Jagdszenen aus Niederbayern
In modernen Heimatfilmen wurde vor allem das perverse und morbide Moment akzentuiert. Denn da wo Licht ist, sind auch bekanntlich Schatten: Selbst weniger sensiblen Gemütern fällt das Potential der Heimatfilme für düstere und abgründige Stoffe ins Auge. Sujets wie Inzest, religiöser Wahn, Rassismus und häusliche Gewalt liegen geradezu auf der Hand. So zeigt SCHLOSS HUBERTUS (1973) das massenhafte Abschießen von Gämsen, JAGDSZENEN AUS NIEDERBAYERN (1968) thematisiert gewaltsame Vorurteile gegen Homosexuelle, HERBSTMILCH (1989) und HÖLLEISENGRETL (1994) handeln von Schikanen, Alkoholmissbrauch und Leid im traditionellen Familiengefüge und der Krimi TANNÖD (2009) verarbeitet Details eines grausamen Mordfalls, der sich 1922 auf dem nicht mehr existenten oberbayerischen Einödhof Hinterkaifeck ereignete.

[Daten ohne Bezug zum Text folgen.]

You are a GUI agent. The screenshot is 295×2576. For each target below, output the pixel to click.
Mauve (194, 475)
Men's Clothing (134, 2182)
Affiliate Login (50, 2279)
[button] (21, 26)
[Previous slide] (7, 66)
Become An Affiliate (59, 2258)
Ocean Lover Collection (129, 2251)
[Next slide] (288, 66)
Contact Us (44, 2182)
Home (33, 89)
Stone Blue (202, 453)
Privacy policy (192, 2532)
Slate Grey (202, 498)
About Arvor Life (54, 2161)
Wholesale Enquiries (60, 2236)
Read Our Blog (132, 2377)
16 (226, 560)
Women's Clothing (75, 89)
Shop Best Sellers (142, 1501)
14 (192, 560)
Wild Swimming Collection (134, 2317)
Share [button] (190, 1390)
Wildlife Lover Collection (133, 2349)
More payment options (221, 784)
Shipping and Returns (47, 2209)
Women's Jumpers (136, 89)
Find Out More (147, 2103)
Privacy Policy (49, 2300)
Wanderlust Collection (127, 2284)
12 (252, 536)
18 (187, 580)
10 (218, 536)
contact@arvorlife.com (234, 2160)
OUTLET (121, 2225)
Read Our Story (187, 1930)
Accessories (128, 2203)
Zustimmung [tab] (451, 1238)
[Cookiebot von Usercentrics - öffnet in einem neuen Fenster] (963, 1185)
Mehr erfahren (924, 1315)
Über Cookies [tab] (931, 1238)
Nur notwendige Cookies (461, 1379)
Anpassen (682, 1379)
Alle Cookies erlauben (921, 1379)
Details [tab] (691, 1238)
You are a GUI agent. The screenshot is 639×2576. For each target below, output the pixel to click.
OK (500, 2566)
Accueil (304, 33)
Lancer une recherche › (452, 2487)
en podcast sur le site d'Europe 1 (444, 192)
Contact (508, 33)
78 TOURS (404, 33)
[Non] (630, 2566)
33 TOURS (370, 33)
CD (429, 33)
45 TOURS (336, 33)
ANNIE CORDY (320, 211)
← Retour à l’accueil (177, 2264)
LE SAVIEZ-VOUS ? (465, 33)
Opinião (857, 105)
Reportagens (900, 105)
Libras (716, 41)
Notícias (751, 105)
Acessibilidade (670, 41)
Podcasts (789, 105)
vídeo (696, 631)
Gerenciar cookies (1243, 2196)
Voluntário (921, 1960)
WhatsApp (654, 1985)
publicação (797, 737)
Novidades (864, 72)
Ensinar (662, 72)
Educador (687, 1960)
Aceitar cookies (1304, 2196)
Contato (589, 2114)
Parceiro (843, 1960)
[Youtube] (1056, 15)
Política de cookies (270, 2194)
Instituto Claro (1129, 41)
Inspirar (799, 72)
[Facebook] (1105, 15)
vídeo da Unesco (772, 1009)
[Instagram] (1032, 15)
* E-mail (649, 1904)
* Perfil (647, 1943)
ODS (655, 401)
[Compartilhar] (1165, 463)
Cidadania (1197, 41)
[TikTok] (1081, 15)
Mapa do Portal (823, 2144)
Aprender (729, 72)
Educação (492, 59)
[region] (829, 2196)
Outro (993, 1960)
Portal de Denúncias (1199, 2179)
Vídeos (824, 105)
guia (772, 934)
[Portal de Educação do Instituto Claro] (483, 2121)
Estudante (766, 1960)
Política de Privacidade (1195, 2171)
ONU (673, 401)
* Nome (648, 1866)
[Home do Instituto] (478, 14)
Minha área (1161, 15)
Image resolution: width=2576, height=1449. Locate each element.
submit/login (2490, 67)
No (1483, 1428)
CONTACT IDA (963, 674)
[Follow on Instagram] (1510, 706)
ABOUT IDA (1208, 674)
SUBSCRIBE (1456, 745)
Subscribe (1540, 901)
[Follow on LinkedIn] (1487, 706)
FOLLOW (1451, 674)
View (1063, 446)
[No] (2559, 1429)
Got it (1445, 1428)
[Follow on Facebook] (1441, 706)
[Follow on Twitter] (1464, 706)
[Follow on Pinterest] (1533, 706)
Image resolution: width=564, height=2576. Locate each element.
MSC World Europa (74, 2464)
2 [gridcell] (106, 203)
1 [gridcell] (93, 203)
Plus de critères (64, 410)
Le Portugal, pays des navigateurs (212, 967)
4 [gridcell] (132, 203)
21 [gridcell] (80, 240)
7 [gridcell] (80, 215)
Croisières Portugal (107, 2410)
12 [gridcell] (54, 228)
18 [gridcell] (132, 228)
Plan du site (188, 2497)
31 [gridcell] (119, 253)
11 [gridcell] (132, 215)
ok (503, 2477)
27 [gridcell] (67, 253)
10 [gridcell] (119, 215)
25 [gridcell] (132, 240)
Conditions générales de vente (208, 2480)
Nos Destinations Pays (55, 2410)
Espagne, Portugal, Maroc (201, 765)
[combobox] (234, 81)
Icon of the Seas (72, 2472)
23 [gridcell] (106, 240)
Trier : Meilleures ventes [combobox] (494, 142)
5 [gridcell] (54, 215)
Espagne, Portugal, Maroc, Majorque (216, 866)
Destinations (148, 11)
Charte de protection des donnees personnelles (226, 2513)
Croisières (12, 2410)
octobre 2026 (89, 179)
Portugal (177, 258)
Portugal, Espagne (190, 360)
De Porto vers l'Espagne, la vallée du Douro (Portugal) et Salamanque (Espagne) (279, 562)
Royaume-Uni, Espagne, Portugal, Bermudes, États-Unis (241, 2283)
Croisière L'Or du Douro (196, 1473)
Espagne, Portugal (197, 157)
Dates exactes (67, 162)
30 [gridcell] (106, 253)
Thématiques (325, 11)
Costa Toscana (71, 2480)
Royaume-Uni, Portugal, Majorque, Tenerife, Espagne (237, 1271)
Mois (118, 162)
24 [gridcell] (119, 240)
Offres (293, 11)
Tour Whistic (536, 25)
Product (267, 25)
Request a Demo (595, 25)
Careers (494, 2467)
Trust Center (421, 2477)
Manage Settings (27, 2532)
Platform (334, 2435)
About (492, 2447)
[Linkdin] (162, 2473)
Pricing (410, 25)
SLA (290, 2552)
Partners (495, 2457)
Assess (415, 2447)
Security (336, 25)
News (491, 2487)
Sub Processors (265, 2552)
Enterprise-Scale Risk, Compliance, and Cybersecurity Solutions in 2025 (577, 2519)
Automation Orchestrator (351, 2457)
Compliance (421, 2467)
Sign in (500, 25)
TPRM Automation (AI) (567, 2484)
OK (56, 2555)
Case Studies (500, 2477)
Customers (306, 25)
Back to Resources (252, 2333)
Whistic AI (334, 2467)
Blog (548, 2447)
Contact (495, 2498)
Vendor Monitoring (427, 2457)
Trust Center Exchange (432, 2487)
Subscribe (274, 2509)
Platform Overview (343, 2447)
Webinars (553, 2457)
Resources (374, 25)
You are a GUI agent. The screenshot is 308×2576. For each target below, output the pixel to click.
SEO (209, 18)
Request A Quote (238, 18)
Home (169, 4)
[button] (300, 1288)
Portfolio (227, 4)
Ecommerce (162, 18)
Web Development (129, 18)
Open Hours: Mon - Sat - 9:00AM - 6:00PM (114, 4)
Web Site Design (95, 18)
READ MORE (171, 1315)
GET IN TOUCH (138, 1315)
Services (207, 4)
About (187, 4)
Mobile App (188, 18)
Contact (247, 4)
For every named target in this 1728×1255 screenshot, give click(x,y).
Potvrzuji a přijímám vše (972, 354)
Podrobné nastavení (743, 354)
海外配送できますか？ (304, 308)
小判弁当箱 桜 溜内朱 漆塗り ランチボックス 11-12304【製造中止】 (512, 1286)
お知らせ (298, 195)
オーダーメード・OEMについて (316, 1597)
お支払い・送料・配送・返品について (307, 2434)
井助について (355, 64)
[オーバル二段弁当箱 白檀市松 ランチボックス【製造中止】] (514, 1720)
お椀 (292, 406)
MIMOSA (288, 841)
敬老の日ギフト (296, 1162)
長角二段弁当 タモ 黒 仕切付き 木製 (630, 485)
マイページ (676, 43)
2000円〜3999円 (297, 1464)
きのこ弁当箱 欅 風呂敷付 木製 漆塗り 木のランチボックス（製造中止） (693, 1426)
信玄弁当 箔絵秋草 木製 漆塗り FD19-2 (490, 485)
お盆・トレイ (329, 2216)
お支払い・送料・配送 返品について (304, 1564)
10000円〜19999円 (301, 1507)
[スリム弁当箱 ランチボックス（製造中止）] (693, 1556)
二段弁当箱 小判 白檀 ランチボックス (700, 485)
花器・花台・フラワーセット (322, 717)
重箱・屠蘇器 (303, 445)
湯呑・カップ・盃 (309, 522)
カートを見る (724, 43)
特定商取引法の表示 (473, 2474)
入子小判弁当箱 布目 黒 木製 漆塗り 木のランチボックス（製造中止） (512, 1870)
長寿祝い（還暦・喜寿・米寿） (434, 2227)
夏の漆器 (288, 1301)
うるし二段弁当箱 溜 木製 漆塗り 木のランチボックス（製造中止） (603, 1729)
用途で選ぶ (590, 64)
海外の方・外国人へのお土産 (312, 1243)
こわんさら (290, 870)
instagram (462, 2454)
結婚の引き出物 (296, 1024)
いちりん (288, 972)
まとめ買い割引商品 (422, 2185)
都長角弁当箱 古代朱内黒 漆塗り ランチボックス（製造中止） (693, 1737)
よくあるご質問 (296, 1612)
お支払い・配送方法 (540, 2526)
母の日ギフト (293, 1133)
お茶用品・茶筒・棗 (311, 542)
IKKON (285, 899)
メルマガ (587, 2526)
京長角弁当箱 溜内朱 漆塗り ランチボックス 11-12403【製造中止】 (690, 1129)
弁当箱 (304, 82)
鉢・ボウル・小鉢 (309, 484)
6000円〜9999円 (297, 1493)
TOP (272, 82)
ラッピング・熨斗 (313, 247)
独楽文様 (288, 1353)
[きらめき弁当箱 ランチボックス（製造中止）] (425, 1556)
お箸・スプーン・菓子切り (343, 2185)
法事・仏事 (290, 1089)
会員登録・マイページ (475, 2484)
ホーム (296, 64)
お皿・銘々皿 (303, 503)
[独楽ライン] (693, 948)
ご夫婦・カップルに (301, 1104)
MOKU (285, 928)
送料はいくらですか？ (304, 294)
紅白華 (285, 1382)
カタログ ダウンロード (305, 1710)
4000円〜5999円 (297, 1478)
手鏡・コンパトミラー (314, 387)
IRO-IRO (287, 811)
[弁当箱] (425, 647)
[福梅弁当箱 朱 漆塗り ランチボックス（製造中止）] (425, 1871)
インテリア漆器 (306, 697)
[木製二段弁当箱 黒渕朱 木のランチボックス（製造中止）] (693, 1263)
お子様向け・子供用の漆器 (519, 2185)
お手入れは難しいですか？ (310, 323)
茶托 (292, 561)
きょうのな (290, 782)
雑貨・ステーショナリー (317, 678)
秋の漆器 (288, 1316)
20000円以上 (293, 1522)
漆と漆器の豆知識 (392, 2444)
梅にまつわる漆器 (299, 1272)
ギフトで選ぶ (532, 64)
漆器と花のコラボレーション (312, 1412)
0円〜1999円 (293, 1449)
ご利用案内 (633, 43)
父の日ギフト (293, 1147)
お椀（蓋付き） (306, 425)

Da Sie, werte Gäste und Clubmitglieder, sich bei uns im Filmclub BALI und nicht beim „Bund für Heimatschutz und Kulturerhalt“ befinden, zeigen wir Ihnen im April natürlich zwei ausgewählte Lichtspiele der letzten Kategorie.
Sukkubus - den Teufel im Leib
Film Nummer Eins ist gewissermaßen ein Remake des skurrilen deutschen Horror-Heimatfilms SUKKUBUS (1989) von Georg Tressler, der seinerseits auf einer uralten alpinen Legende basiert: Nach langen Wochen des einsamen Darbens wurden drei Hirten auf einer Alm an einem bierseligen Abend derart notgeil, dass sie ihre ranzigen Schniepel in eine selbstgebastelte Frauenpuppe aus Stroh, Besenholz und Lumpen steckten. Davon bekam der leibhaftige Deibel Wind, der die Sex-Doll flugs in ein echtes rattenscharfes Weibsbild aus Fleisch und Blut verwandelte. Die Bergbauernbuam hatten ihre helle Freude, welche jedoch nur von kurzer Dauer war…
Regisseur Michael Steiner verpackte im Jahr 2010 diese bekannte Schweizer Mähr in das Gerüst eines Kriminalfilms mit deutlichen Mystery- und Horror-Anteilen. Atemberaubende Scope-Bilder, ein bombastischer Score, eine bedrückend-düstere Atmosphäre, unzählige Plot-Wendungen in einem gewagt strukturierten Drehbuch und nicht zuletzt die herausragende schauspielerische Leistung der bezaubernden Hauptdarstellerin Roxane Mesquida machen diesen filmischen ALPtraum zu einem Erlebnis, das man unbedingt auf der großen Leinwand erfahren haben sollte.
Hochintelligent konstruiert, spannend bis zum Schluss, kein Einheitsbrei. Kurz: Ein kleines Meisterwerk.
(Near-Dark.de)


Film Nummer Zwei ist ein funkelnagelneuer österreichischer Berg-Schocker, der 2013 von dem jungen Regisseur Marvin Kren inszeniert wurde. Von vielen Rezensenten wurde die Story als „Carpenters DAS DING AUS EINER ANDEREN WELT in den Alpen“ bezeichnet, womit sie sicher nicht ganz falsch liegen. Dennoch ist Kren, der 2010 mit dem Berliner Zombiefilm RAMMBOCK debütierte, ein durchaus eigenständiger und origineller Horror-SF-Hybrid gelungen, der vor Spannung birst und mit einem großartigen Schauspieler-Ensemble aufwartet. Mit einem Budget von läppischen zwei Millionen Euro entstanden, bietet sich dem Monster-Freund ein mit viel Liebe handgemachtes Creature-Feature, wie man es in dieser Form aus heimischen Breitengraden noch nicht erlebt hat.
Nach der Zombie-Apokalypse in Berlin nun die Mutanten-Invasion aus dem Gletschereis. Der neue Film von Marvin Kren hält, was er verspricht: Professionelles, mit Herzblut angerichtetes Monster-Schlachtfest vor bedrohlicher alpiner Naturkulisse.“
(Filmtipps.at)
Er lebt also doch, der deutsch-österreichisch-schweizerische Genrefilm, und wir bringen ihn dahin, wo er hingehört: ins Kino!



Besonders hinweisen möchten wir auch auf den grandiosen Alpenwestern DAS FINSTERE TAL (2013) der im April im Kino Babylon in der Pelmke gezeigt wird.